Cruzeiro do Oeste/PR, 24 de outubro de 2025 — A Polícia Civil do Estado do Paraná, por meio da 17ª Delegacia Regional de Polícia (DRP) de Cruzeiro do Oeste, deflagrou nesta quinta-feira (24) a Operação “Rastro Oculto”, com o objetivo de desarticular uma associação criminosa especializada na prática de abigeato — furto de gado — que atuava em diversas cidades do Noroeste do estado.
A ação contou com o cumprimento de oito ordens judiciais, sendo quatro mandados de prisão preventiva e quatro de busca e apreensão, expedidos pela Vara Criminal de Cruzeiro do Oeste. As diligências foram realizadas simultaneamente nos municípios de Londrina, Ortigueira e Califórnia, com o apoio de equipes policiais de outras unidades da Polícia Civil.

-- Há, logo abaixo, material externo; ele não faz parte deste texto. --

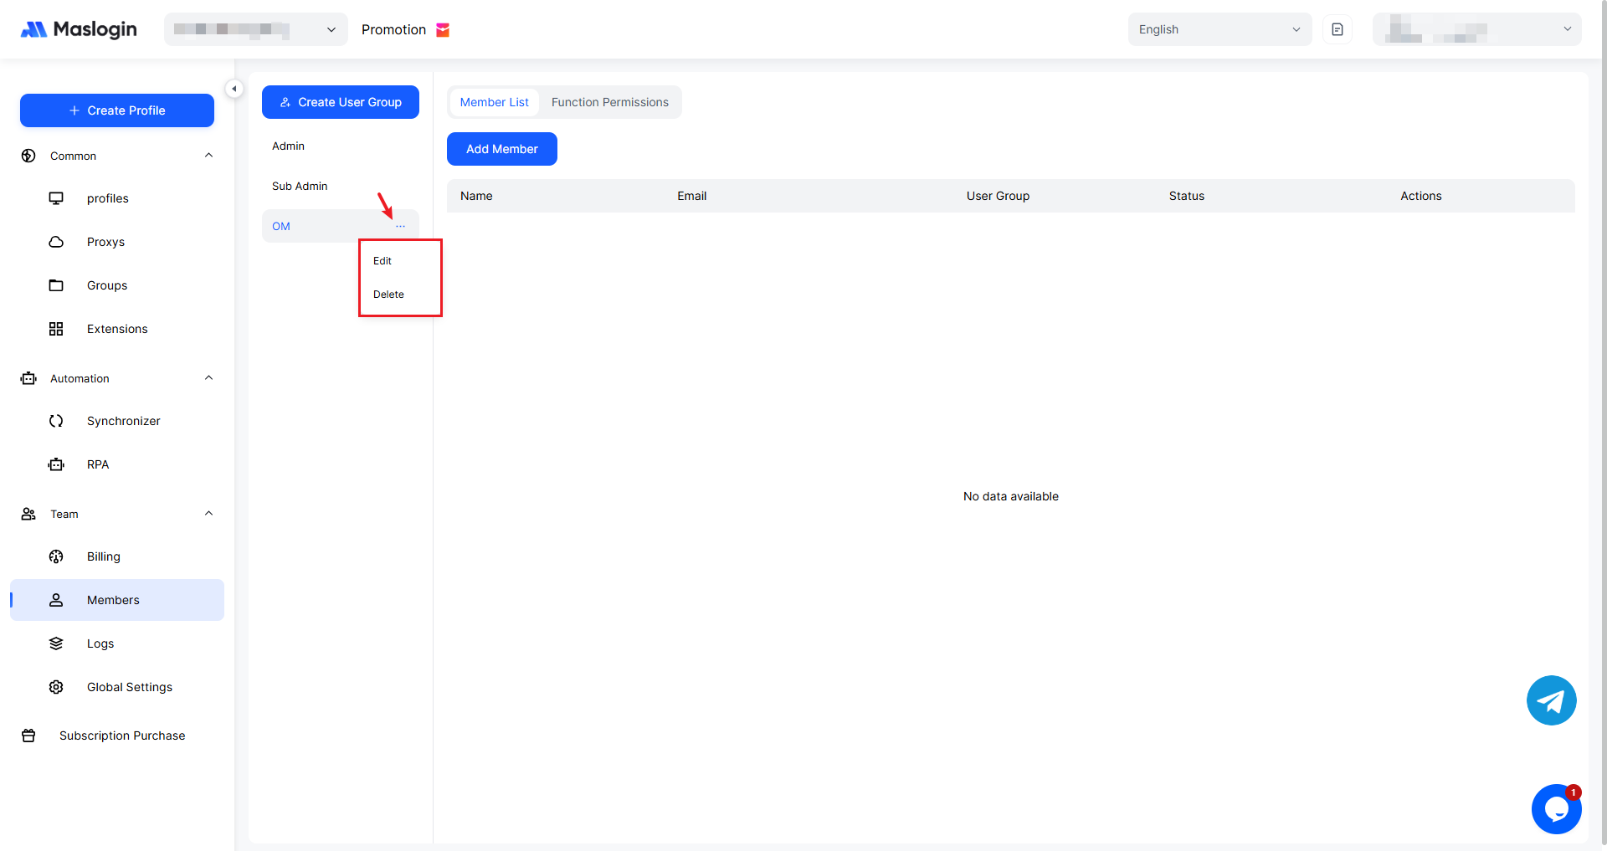Go to Global Settings in the sidebar
Image resolution: width=1607 pixels, height=851 pixels.
tap(129, 687)
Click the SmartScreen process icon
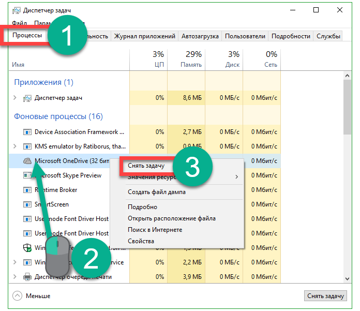The width and height of the screenshot is (360, 311). (27, 204)
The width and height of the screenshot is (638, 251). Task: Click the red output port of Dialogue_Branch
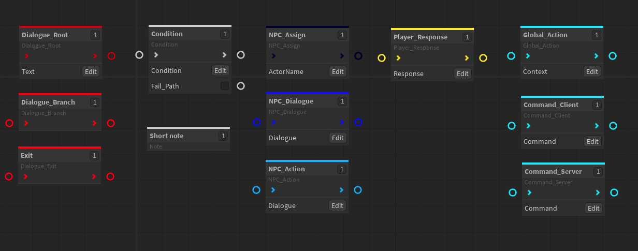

Quadrilha atuava com planejamento estratégico
De acordo com as investigações conduzidas pela 17ª DRP, o grupo criminoso vinha agindo desde o início de 2024 de forma organizada. Primeiro, os integrantes realizavam levantamentos prévios de propriedades rurais, identificando locais mais vulneráveis. Em seguida, monitoravam a rotina das fazendas e, durante a madrugada, executavam os furtos utilizando caminhões com placas falsas, transportando os animais principalmente para a região de Londrina.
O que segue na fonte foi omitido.